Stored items

┌──

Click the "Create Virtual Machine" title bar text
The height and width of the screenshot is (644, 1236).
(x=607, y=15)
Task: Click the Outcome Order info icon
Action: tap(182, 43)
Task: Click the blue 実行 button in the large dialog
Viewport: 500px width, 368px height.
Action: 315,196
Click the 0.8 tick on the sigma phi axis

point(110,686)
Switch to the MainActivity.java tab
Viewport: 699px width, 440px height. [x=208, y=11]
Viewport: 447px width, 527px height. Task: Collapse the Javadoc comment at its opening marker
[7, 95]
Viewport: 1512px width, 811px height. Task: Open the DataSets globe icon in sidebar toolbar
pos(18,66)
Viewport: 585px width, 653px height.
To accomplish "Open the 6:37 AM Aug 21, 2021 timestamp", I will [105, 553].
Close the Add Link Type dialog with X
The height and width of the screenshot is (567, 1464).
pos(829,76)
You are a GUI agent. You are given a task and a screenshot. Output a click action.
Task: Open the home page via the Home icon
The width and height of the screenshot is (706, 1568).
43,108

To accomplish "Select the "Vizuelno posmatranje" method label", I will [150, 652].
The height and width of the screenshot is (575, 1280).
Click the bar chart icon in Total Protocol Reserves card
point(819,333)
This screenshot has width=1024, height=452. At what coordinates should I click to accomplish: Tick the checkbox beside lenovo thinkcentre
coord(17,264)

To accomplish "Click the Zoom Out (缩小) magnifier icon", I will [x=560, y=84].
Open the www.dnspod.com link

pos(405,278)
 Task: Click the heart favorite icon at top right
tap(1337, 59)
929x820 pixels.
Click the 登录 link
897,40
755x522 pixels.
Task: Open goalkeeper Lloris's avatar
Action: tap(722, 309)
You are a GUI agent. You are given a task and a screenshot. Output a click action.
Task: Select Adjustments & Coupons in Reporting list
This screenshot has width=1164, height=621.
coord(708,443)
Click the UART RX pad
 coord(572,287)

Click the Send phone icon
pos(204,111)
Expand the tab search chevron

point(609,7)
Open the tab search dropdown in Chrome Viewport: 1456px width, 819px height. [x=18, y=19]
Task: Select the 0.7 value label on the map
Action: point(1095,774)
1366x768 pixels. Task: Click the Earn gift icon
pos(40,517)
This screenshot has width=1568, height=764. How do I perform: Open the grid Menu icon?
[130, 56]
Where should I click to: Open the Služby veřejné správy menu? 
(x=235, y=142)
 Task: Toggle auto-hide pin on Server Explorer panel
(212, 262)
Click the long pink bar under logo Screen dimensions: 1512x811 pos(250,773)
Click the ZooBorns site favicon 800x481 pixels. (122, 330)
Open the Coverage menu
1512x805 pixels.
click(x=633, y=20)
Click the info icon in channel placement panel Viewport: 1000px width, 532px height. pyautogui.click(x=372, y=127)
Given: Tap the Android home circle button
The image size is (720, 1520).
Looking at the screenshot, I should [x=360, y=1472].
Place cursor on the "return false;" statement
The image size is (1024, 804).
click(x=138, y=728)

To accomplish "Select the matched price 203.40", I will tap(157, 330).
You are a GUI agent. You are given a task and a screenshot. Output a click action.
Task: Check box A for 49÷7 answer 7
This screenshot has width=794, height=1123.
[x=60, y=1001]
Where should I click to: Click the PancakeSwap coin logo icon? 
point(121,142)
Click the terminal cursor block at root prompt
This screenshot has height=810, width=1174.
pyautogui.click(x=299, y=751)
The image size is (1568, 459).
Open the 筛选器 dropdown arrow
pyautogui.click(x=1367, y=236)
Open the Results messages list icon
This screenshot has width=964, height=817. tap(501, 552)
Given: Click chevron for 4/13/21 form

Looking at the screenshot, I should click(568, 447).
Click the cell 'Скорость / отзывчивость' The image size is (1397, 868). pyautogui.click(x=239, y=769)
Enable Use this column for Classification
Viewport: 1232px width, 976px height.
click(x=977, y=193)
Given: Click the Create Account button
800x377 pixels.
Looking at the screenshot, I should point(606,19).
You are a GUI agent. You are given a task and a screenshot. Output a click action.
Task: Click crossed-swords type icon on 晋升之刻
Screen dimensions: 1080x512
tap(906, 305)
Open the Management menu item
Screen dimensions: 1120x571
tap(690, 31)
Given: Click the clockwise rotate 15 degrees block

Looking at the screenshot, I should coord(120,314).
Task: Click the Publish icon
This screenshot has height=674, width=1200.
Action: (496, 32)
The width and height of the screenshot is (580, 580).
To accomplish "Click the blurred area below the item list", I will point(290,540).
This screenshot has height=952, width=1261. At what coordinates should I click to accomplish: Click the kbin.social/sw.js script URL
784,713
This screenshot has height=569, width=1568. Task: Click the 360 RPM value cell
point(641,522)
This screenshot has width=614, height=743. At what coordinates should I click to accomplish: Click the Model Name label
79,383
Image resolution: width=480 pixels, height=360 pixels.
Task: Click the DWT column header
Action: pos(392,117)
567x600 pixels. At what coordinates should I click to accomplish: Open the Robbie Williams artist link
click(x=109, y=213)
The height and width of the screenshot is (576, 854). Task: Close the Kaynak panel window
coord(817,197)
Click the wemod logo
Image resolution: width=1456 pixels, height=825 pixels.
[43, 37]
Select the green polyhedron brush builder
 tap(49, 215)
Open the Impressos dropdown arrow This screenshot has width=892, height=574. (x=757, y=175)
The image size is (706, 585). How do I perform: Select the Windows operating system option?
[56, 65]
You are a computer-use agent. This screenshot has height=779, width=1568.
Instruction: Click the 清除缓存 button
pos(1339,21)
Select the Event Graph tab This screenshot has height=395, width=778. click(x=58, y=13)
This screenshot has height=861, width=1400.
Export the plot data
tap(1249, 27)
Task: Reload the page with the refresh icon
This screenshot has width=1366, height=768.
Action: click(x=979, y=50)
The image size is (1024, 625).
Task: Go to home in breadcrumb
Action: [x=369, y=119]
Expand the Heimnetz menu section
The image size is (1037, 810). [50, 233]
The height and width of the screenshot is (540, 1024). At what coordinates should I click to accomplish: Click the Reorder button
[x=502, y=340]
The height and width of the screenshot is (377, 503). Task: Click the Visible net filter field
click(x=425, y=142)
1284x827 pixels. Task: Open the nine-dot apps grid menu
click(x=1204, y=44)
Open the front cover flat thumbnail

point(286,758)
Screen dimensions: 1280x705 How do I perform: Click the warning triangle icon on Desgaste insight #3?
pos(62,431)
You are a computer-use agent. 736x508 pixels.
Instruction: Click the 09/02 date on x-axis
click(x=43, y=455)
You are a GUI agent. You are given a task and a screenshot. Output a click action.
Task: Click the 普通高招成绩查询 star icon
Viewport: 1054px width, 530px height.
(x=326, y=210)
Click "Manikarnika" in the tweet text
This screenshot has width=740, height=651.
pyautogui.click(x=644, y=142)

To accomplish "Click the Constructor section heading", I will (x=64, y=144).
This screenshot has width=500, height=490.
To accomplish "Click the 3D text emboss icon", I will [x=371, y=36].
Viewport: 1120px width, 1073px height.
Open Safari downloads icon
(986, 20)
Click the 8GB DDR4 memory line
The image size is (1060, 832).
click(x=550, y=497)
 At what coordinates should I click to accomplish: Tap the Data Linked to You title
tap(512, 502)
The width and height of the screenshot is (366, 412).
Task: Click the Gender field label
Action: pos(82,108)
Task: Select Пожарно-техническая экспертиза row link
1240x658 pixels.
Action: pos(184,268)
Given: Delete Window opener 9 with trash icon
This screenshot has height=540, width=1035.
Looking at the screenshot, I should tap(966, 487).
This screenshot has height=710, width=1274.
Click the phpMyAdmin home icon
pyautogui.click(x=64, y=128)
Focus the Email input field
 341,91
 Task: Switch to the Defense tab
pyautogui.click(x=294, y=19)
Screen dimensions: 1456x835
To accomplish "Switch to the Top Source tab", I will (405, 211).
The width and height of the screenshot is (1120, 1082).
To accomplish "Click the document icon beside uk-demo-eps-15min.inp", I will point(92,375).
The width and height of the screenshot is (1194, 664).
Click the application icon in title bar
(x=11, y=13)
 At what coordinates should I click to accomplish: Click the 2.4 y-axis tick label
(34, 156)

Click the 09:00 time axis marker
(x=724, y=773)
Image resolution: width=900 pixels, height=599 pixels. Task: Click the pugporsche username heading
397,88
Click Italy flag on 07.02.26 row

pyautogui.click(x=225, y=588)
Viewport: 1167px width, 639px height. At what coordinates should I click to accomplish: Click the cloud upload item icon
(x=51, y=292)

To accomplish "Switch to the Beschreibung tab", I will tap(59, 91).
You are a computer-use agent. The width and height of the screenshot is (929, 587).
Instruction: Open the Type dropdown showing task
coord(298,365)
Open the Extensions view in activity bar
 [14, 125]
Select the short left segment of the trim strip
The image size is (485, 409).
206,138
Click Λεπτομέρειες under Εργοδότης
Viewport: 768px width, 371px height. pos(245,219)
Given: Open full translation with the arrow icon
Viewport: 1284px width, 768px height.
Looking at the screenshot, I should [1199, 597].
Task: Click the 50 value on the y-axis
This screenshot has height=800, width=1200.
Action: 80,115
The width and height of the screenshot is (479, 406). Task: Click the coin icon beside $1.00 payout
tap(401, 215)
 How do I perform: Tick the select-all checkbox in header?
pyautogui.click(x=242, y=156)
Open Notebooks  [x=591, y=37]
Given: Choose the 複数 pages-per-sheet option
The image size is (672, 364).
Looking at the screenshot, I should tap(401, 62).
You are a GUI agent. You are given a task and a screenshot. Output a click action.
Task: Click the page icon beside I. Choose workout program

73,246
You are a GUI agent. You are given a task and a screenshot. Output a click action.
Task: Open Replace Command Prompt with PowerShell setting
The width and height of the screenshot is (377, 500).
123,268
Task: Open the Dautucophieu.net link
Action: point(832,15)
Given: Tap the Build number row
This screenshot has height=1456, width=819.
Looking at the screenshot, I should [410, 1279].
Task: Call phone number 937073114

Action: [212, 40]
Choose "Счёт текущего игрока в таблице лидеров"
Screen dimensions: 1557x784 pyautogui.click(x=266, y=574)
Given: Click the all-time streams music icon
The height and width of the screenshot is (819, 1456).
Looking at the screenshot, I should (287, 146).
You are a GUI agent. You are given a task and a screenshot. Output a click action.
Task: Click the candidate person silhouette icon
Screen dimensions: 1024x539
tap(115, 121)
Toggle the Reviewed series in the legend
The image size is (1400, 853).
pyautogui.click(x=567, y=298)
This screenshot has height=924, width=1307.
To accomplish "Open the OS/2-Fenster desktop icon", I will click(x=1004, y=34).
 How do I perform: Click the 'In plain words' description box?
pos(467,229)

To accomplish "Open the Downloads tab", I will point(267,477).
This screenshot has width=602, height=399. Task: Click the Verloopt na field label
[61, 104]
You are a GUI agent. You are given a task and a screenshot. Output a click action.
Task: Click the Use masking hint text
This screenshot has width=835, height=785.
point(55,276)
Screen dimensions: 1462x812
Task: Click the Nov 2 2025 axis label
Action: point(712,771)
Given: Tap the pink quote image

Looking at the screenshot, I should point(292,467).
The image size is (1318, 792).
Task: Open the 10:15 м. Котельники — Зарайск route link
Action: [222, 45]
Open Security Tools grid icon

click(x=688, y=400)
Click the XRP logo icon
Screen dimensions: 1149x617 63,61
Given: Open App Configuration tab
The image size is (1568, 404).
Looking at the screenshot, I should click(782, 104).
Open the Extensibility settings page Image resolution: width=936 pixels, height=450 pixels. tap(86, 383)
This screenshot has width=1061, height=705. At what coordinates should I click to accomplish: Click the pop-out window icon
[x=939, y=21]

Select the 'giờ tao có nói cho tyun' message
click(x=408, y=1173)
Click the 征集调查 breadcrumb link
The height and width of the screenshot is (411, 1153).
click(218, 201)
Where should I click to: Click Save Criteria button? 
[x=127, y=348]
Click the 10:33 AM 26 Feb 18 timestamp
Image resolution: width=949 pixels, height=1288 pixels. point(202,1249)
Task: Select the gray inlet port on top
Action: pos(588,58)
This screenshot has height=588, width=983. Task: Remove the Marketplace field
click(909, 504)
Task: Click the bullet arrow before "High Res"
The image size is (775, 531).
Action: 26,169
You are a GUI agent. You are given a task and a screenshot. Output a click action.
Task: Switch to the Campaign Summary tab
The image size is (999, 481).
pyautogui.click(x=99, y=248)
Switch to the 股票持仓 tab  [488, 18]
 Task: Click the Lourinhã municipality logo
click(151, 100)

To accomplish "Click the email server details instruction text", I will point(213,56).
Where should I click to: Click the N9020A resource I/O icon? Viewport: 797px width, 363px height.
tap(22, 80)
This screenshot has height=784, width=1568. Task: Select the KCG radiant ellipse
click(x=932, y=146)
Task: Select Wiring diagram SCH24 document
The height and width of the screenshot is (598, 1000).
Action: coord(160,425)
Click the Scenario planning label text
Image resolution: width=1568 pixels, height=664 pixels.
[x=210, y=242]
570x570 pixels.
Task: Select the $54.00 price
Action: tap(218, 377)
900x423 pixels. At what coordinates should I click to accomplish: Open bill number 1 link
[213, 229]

└──

> **Work instructions**
Every line above from the line with "You are a computer-use agent. This" to the line with "Task: Reload the page with the refresh icon", both included, must be reproduced exactly, and no other line may appear.

> **Response area**
You are a computer-use agent. This screenshot has height=779, width=1568.
Instruction: Click the 清除缓存 button
pos(1339,21)
Select the Event Graph tab This screenshot has height=395, width=778. click(x=58, y=13)
This screenshot has height=861, width=1400.
Export the plot data
tap(1249, 27)
Task: Reload the page with the refresh icon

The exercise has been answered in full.